Starlight pulled her hooves away from the unicorn’s. She knew that way of speaking. The tone and words of a pony who knew all the answers. Of the one who led others into the way she thought was right. Because she could not possibly be wrong. And that was a path Starlight had walked before. What was it that Discord had told them?



I simply want to make sure that you ponies don’t hurt yourselves along the way and that you don’t come out of it with the wrong ideas. What I mean is... Careful with Naminé. She is dangerous because she doesn’t understand the things that she knows, and knowledge without wisdom... Well... It defines me when I was created.

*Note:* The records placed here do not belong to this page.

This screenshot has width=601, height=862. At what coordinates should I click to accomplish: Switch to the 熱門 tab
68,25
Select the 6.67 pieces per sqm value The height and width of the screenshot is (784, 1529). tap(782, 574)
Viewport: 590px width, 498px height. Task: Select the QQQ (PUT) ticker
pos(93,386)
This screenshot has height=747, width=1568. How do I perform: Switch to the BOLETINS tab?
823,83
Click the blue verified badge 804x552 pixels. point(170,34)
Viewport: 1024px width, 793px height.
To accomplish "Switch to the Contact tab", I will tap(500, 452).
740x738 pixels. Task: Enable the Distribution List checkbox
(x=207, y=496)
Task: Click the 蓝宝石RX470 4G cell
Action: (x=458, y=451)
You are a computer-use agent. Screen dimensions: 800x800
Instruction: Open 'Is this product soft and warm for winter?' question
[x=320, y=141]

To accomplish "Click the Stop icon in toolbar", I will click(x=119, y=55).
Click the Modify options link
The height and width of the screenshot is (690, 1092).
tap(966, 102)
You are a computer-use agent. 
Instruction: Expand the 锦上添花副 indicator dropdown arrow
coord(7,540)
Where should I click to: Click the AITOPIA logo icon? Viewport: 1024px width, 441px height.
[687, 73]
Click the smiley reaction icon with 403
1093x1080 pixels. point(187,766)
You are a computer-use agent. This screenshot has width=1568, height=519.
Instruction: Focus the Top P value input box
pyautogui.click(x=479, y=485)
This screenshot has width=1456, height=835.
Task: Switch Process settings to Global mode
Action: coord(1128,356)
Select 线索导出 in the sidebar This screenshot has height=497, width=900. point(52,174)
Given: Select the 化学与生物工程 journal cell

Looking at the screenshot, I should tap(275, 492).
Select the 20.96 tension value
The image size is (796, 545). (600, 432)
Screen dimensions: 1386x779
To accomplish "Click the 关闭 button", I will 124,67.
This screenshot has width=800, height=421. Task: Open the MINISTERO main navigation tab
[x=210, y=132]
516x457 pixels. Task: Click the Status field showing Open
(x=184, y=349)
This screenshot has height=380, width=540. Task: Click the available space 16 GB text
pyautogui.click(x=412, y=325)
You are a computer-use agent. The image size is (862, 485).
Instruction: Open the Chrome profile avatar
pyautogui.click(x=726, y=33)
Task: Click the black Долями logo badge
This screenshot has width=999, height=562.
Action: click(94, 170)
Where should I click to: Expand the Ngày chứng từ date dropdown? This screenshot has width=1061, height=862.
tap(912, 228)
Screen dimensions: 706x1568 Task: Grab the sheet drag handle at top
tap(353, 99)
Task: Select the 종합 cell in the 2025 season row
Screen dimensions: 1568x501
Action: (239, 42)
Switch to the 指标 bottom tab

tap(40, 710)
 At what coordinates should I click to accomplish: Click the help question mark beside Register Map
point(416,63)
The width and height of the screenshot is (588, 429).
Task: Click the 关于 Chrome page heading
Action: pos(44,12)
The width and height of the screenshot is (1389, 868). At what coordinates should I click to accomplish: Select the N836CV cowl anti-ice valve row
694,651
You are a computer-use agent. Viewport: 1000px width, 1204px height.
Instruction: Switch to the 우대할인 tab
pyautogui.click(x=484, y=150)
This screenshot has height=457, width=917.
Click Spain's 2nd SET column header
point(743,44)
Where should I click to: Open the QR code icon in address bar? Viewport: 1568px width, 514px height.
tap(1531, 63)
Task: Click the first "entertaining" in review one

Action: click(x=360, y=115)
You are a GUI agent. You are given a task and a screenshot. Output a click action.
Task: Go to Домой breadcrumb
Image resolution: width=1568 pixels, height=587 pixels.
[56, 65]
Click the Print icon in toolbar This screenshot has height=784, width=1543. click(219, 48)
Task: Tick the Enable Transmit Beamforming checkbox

Starlight frowned. Then she let her jaw hang open for a moment, softening her frown. She frowned again. “Who are you?”

“Princess Luna named me after the ebbs and flows of time in the cycles of creation and annihilation. She said I am the Living Harmony’s response to something she called the ‘Mortality Anomaly’. I carry the memories of all souls and I preserve them into the beginning of Creation.”

“I am Discord’s madness that tried to destroy the world. I am the alicorn goddess who remembers her godhood. The turning point. The standard-bearer of the Luminary. I am the fulcrum in the War Older Than Time; the Mother’s promise of a happy world. I am the harbinger of the Harpy’s destruction.”

“You’re doing it again.” The pegasus let her ears flop with a pained whine. “It’s kinda cringe…”

“Oh! Sorry!” The yellow unicorn giggle-snorted. “Ah… The fact I was born is a sign that Harmony is ready for us to kill all the evil griffons and claim the world for Our Mothers. So that it can be what it was always meant to be. But you can just call me Naminé.”